╭─ Records supplied

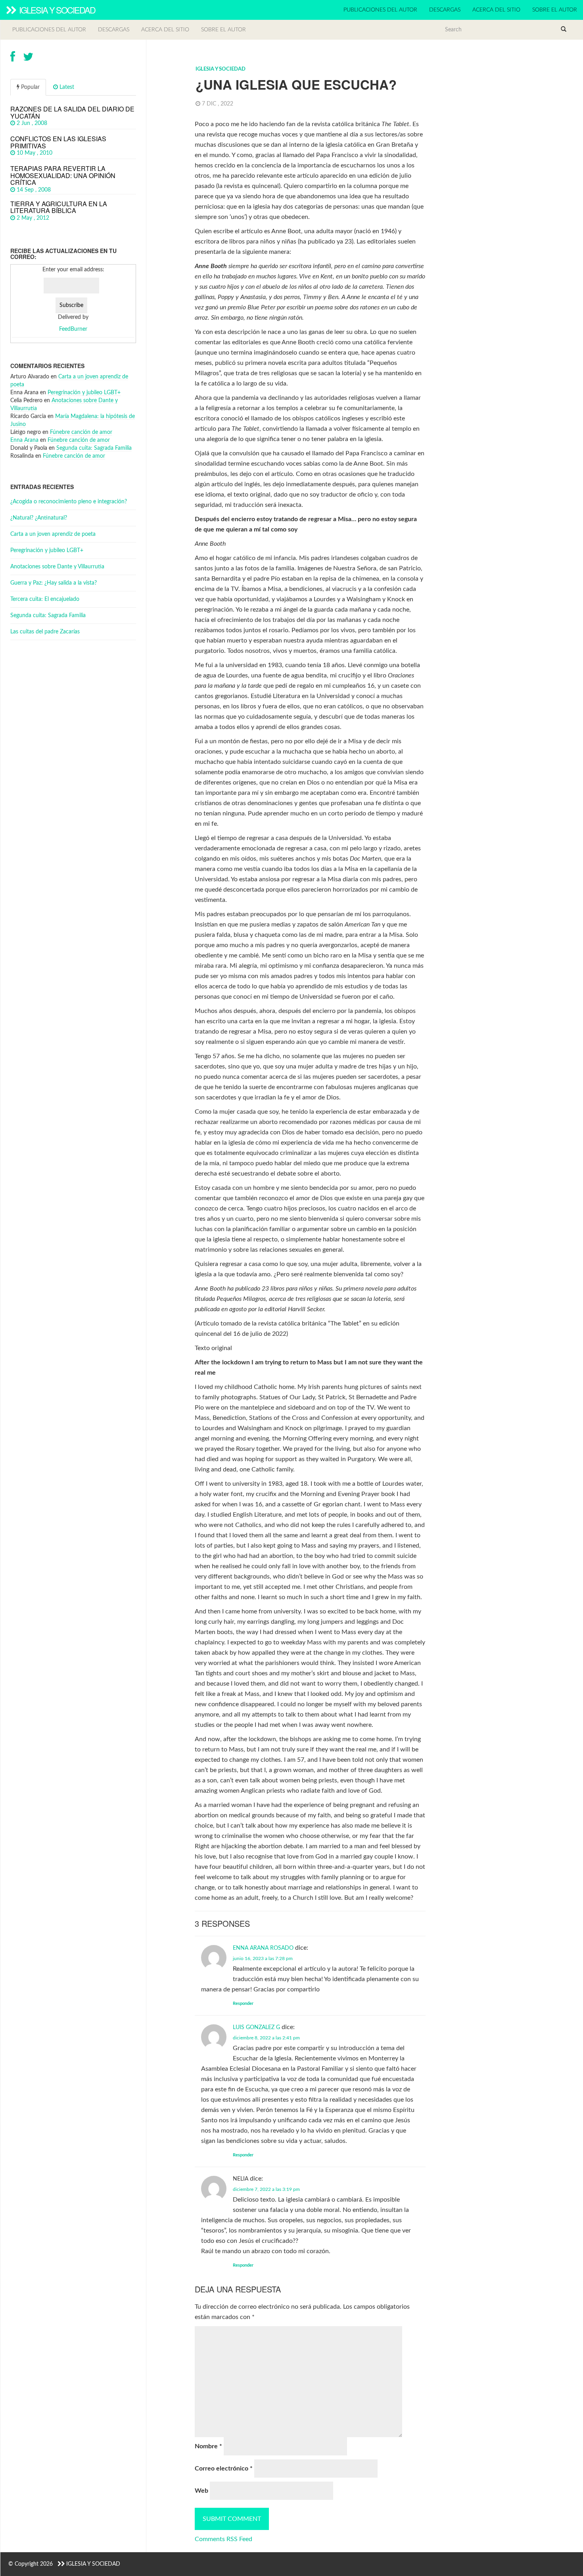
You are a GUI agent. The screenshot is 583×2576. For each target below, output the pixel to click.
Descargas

╰─
╭─ Records supplied

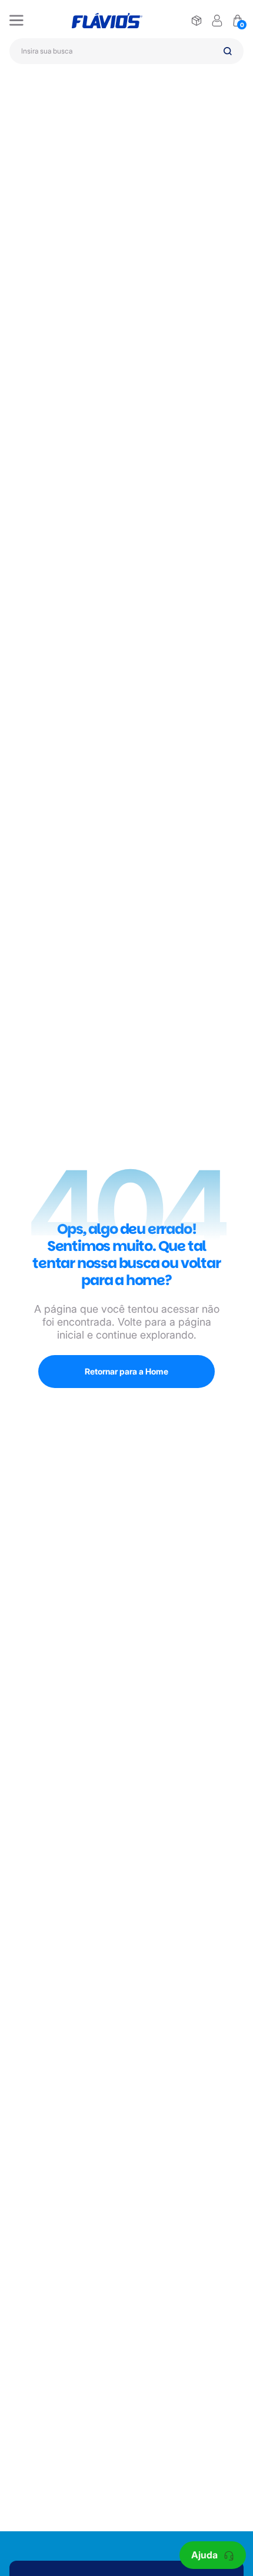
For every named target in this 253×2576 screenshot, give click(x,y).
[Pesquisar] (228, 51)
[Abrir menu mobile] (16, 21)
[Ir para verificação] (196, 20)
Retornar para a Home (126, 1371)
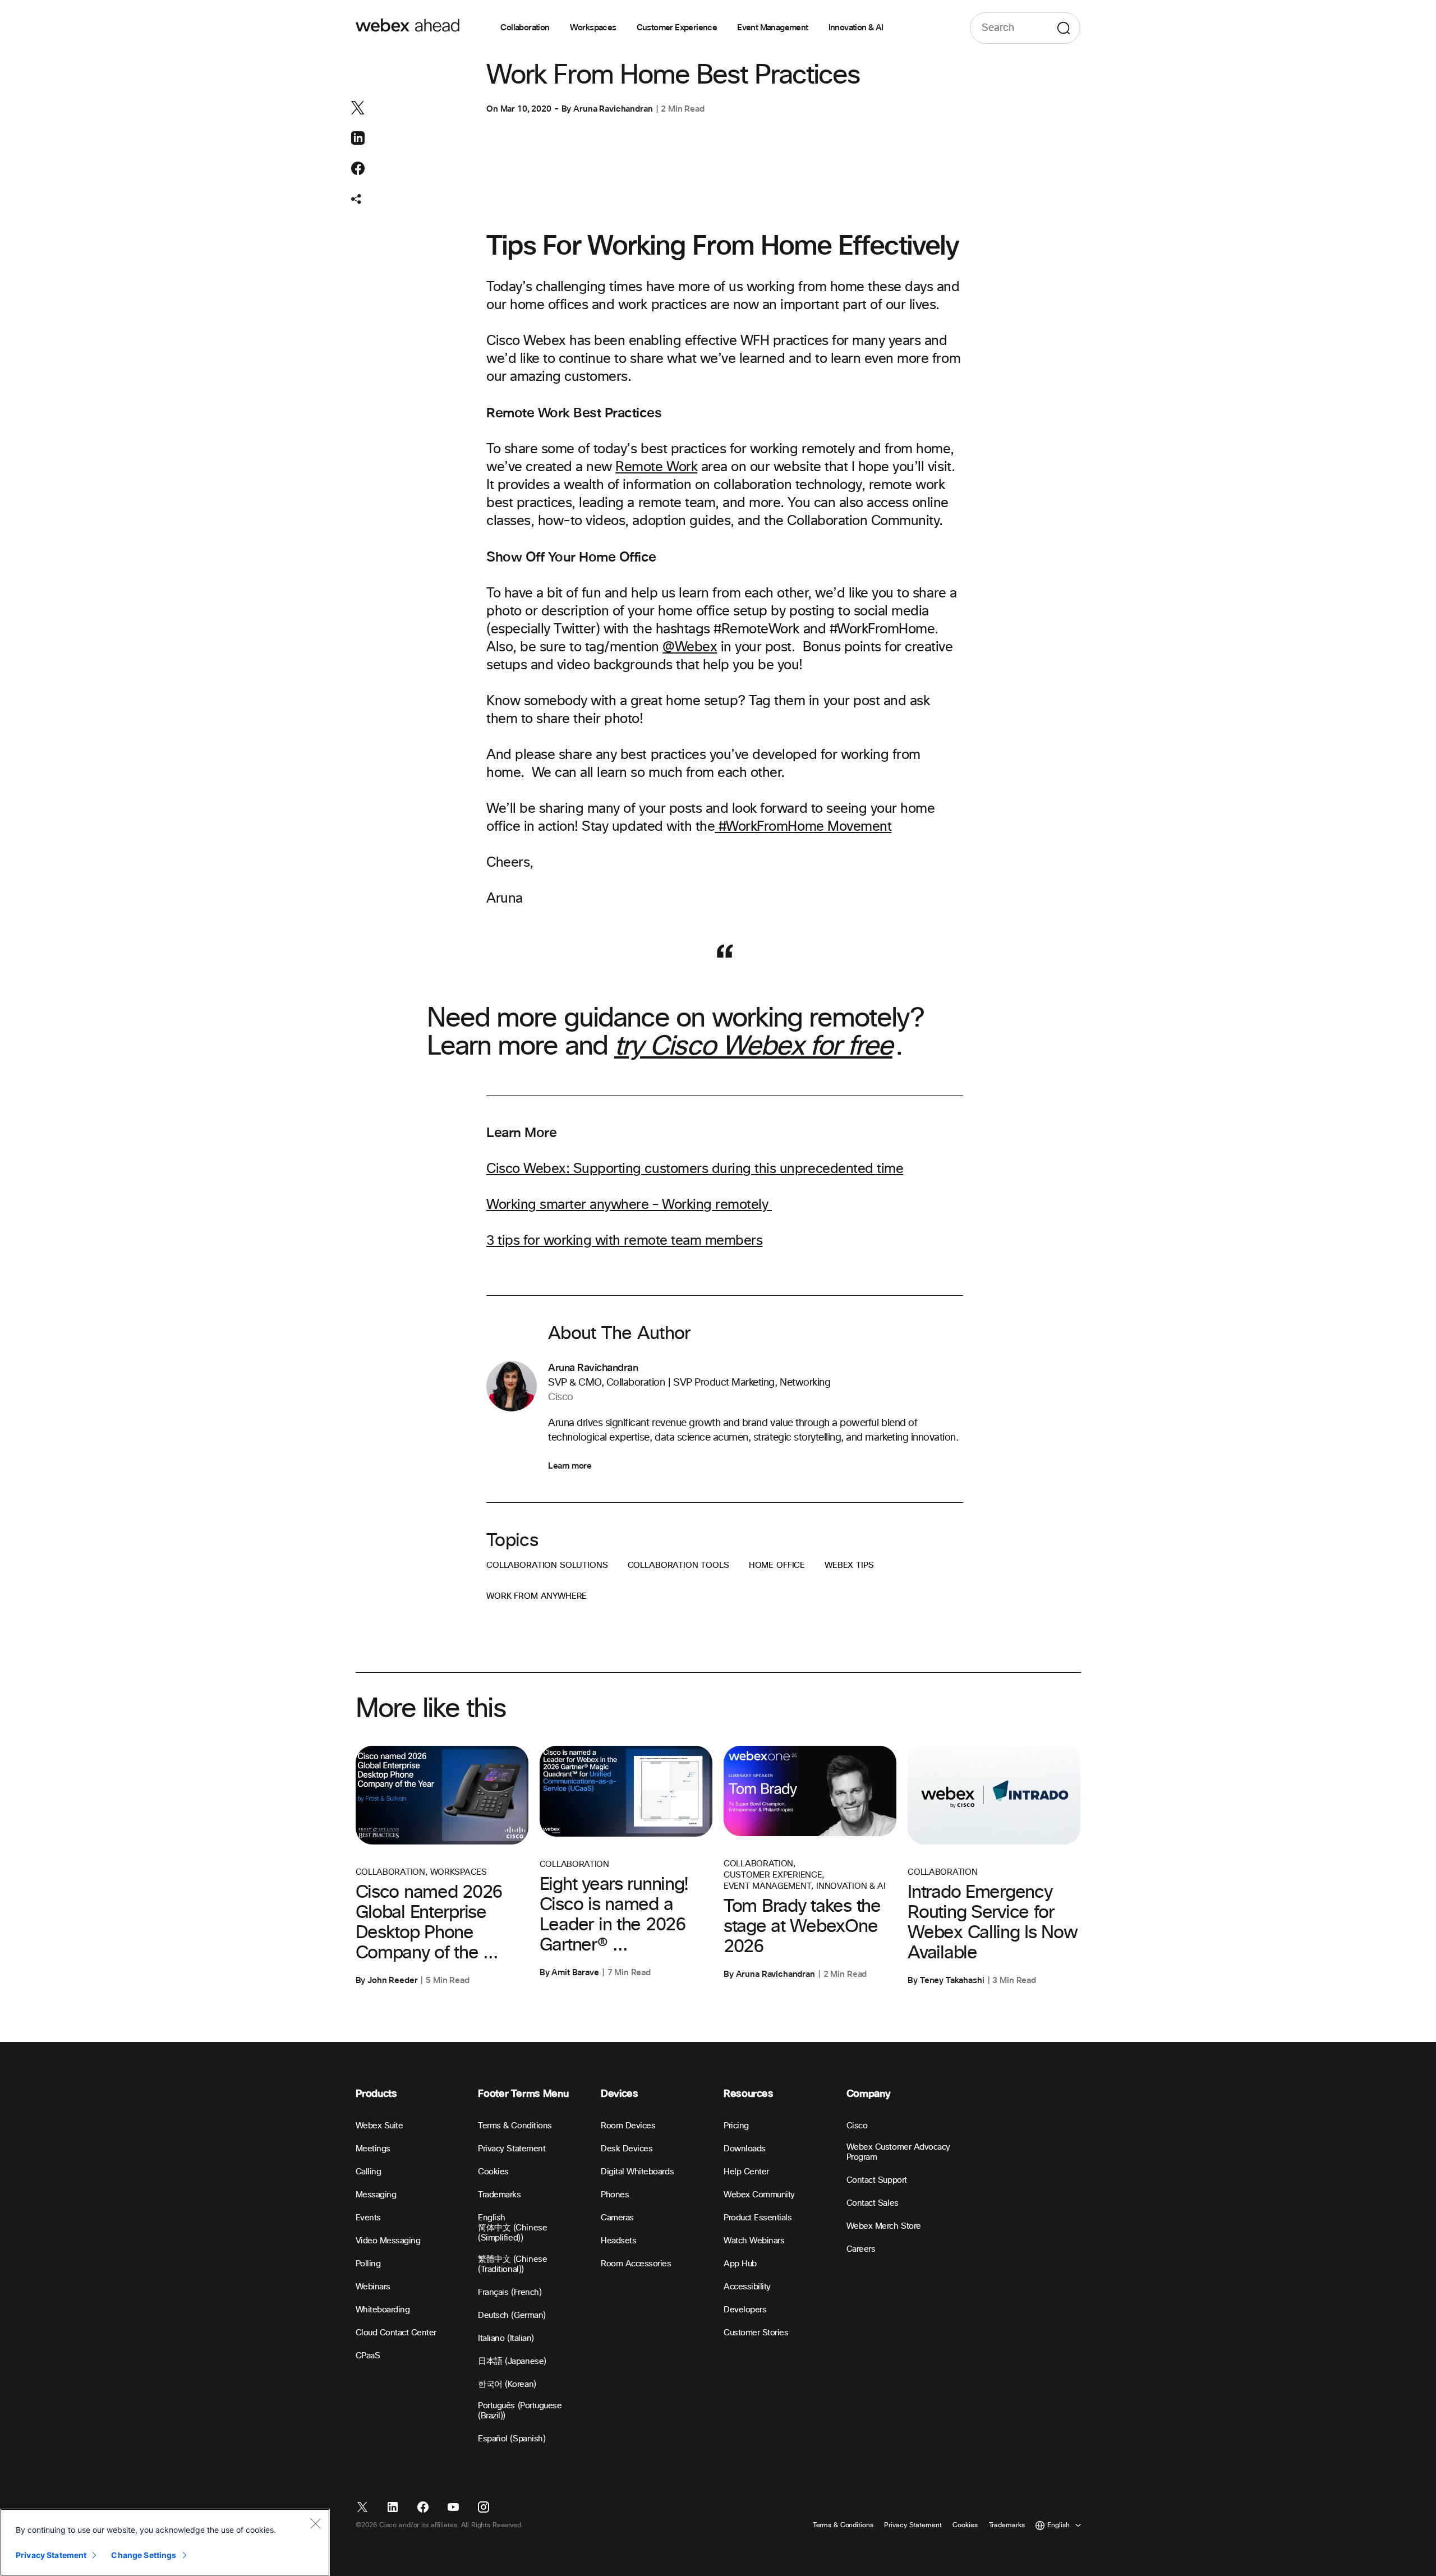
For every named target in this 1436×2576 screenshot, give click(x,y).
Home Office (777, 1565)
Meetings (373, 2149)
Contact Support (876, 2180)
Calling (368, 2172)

╰─

▸ **What to do**
In the listing above, the required lines run from the line with "[Pesquisar] (228, 51)" through the line with "Calling (368, 2172)". Output exactly those lines, omitting pictures.

▸ **Written solution**
[Pesquisar] (228, 51)
[Abrir menu mobile] (16, 21)
[Ir para verificação] (196, 20)
Retornar para a Home (126, 1371)
For every named target in this 1436×2576 screenshot, give click(x,y).
Home Office (777, 1565)
Meetings (373, 2149)
Contact Support (876, 2180)
Calling (368, 2172)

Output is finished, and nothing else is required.